I'd like to thank and recognize all of the sponsors and exhibitors at this year's show. I want to thank our great partners at the NAB - John David, Gordon Smith and the entire team who we have worked so closely together with to produce this year's Radio Show.

It is also my pleasure to acknowledge the advertisers who were participants at this mornings "Advertiser Speak!" panel and, of course, State Farm and their agency partner, OMD, who joined us for lunch today. On behalf of everyone in this room, we appreciate your time, knowledge and insights and of course your business. Having a strong dialogue with our advertising partners is critical.

I've been at the RAB for a little more than a year and a half and during this time I have seen the impact of positive energy across the industry. Radio continues to be a healthy industry at $17.6 billion. Interestingly enough, it is still greater than some of the newer area of business like Online Video at $2.1 billion and Mobile at $2.9 billion. And unlike some other media, radio has taken an aggressive stand and taken advantage of technology to deliver content listeners want, in whatever format they want and when they want it. And advertisers recognize the importance of delivering their ad messages across all of radio's platforms including radio's fastest growing segment: digital.

Reaching a high of $767 million in 2012, digital grew 13 percent to $401 million by the first-half of this year - that's over eighty percent higher than the first half of 2009.

Communications, financial, automotive, TV/networks/cable, and restaurants continue to be radio's top spending categories. Radio has also realized growth from advertisers in mid-tier categories like professional services and casinos. We need to continue to position radio to capture dollars from new categories as well as identify new dollars from existing advertisers. We have a great opportunity right now with consumer messaging regarding the Affordable Care Act, estimated to reach $1 billion by 2015 according to Kantar Media. Some of you have already taken a first step. Nearly 500 people attended the RAB webinar last month focused on how to develop and uncover new and evolving revenue streams from the upcoming changes in healthcare legislation. And many of you attended today's session on Healthcare advertising as we learned what we need to do to capture our fair share.

Our goal at the RAB is to provide the resources and information our members need today, tomorrow and long-term. Our successful CRM tool, Account Manager, has 5,100 users, helping sales people and sales managers manage their businesses. Available on mobile devices and fully integrated with RAB research databases.

Our Professional Development programs are created to benefit every level within your sales organization, from the entry-level salesperson to the seasoned professional in the digital age.

An average of 2,000 sales professionals each year have used RAB's online training and certification courses and we are pacing to have over three-thousand this year alone. Some of these certification courses deliver a deep dive into best practices of digital sales, as well as education and training to go from transactional seller to client-centric leader.

Earlier this year, we launched a new member benefit - Finding Consumer Trends Report. Via online surveys to radio station data bases, the F.C.T. Report taps into consumer insights focused on specific ad categories to help you sell - both locally and nationally. Our first two were focused on automotive and shopping, and generated nearly 50,000 responses in total from radio station websites. On Friday [Sept. 20, 2013], you will have the opportunity to hear first-hand the successes some stations have already experienced using this research.

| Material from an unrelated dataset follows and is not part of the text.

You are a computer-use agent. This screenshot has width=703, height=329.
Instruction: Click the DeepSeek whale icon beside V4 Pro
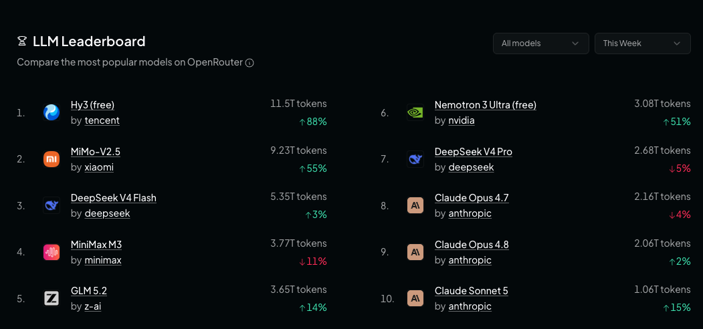pyautogui.click(x=415, y=158)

According to NPD Group's Annual Music Study, broadcast AM and FM radio stations are the still the top choice for both core and casual music fans. Specifically, ninety-five percent of music buffs tune into broadcast radio as their top choice for music content.

Radio's positive momentum in delivering content, like news, music and information, across additional platforms and devices will continue as NextRadio hits the market. This hybrid radio takes broadcast radio's efficiency combined with interactive capabilities to create a content rich listener experience with new advertising opportunities. Since it's very recent launch, it has already been downloaded over 25,000 times and over 3,000 stations have been tuned in coast-to-coast. We now have another exciting platform to take to our advertisers. And it should be noted that, according to Miller Kaplan data, the number one category spender in radio for the first half of this year is Communications /Cellular and the number eight in rank of overall top radio supporters for the second quarter was Sprint - who increased their support of our medium by one hundred and fifty three percent!

HD Radio receivers are continuing to be added by automakers to more and more models. Did you know there are now over 14 million HD receivers in the marketplace? Every six seconds over 30 percent of all new cars are driving off one of your client's car lots with an HD Radio! Thirty-three automakers have announced their plans to incorporate HD Radio technology in over 170 models by year-end with over 80 HD Radio receivers being included as standard equipment.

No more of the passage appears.